**To do:**
Lines in the records below that contain the word "computer" must each be copied.

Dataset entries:

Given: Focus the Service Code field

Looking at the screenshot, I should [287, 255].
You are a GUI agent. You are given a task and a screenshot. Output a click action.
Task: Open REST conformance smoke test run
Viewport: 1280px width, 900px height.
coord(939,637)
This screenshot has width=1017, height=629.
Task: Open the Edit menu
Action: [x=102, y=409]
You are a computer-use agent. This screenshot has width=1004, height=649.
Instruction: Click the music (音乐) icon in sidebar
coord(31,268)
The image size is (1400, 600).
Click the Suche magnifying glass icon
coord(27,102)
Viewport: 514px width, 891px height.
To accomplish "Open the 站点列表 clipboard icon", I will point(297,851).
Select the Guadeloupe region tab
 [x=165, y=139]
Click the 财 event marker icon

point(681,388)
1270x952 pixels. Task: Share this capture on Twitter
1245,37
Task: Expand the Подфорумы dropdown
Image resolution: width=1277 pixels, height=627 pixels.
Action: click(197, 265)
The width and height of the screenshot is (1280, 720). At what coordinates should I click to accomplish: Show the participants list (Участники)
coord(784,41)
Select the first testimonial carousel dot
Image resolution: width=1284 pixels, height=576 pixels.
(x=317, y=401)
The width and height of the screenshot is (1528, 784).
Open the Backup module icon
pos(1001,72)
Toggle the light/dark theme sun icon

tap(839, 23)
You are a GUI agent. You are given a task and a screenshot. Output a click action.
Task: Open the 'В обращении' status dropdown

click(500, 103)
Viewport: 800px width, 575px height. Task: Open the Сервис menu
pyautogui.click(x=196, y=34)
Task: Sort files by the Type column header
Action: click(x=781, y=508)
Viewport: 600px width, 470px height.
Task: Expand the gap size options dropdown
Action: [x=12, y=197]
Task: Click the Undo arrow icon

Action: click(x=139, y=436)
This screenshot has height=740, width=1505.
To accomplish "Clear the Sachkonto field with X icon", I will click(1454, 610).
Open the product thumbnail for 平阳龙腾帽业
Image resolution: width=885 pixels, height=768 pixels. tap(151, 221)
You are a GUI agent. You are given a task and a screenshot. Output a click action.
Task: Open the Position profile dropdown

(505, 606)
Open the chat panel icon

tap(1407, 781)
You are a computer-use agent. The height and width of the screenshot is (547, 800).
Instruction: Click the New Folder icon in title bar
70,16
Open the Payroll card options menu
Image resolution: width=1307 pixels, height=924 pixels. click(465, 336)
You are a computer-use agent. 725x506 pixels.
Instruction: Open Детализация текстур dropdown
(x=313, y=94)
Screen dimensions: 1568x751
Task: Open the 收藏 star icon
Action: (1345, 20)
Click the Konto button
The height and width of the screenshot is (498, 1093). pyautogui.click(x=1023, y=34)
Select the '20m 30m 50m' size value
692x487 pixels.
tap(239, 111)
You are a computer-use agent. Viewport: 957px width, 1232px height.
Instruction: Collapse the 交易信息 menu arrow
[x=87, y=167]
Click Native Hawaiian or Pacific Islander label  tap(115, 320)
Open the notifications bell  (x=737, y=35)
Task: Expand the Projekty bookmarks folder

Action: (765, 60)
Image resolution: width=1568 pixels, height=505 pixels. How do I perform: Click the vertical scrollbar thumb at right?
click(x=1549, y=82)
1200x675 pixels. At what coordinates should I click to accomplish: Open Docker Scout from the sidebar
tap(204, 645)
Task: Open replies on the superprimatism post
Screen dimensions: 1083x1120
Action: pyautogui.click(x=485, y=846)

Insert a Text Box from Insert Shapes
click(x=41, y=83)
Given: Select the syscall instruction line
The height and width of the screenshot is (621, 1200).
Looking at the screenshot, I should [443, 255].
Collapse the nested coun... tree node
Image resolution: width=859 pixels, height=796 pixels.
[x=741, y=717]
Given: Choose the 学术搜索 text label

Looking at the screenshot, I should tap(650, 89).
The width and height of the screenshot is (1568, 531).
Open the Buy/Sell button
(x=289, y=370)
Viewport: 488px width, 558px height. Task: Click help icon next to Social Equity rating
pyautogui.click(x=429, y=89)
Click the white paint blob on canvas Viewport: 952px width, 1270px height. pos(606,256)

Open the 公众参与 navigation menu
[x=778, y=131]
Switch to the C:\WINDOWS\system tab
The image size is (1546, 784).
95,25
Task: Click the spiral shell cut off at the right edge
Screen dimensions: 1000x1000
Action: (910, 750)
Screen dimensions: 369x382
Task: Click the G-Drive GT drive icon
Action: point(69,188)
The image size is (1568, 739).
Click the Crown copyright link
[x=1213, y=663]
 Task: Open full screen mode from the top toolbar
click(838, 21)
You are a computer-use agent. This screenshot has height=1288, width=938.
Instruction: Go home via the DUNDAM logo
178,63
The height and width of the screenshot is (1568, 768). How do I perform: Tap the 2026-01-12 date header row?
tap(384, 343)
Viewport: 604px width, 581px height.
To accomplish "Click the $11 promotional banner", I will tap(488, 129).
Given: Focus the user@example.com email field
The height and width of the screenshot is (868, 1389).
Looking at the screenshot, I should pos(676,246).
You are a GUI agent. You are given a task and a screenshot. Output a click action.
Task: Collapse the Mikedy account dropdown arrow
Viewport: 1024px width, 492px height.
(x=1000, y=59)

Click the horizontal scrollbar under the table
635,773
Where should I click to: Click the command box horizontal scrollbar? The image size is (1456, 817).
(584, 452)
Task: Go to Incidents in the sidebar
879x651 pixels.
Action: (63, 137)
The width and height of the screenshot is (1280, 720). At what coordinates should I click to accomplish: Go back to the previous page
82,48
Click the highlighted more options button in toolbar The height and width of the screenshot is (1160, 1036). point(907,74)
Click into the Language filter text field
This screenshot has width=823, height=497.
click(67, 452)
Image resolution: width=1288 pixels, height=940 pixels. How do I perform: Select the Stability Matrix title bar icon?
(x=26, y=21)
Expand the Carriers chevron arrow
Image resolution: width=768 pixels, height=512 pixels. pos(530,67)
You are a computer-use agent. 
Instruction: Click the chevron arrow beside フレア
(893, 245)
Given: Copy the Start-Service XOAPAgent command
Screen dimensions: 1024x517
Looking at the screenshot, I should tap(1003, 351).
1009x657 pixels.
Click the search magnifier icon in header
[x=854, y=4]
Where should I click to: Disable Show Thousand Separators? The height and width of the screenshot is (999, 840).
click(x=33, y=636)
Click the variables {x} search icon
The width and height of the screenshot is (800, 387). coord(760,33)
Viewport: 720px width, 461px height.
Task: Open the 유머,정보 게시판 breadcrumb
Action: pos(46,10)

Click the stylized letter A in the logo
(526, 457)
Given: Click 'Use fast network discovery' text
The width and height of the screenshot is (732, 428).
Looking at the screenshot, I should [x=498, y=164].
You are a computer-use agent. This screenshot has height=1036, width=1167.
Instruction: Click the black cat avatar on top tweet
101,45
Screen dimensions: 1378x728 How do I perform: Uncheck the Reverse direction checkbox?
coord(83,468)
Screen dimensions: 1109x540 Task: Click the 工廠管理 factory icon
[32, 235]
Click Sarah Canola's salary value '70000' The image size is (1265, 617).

**Solution:**
You are a computer-use agent. This screenshot has width=1004, height=649.
You are a computer-use agent. The height and width of the screenshot is (547, 800).
You are a computer-use agent. 725x506 pixels.
You are a computer-use agent. Viewport: 957px width, 1232px height.
You are a computer-use agent. This screenshot has height=1288, width=938.
You are a computer-use agent. 
You are a computer-use agent. This screenshot has height=1036, width=1167.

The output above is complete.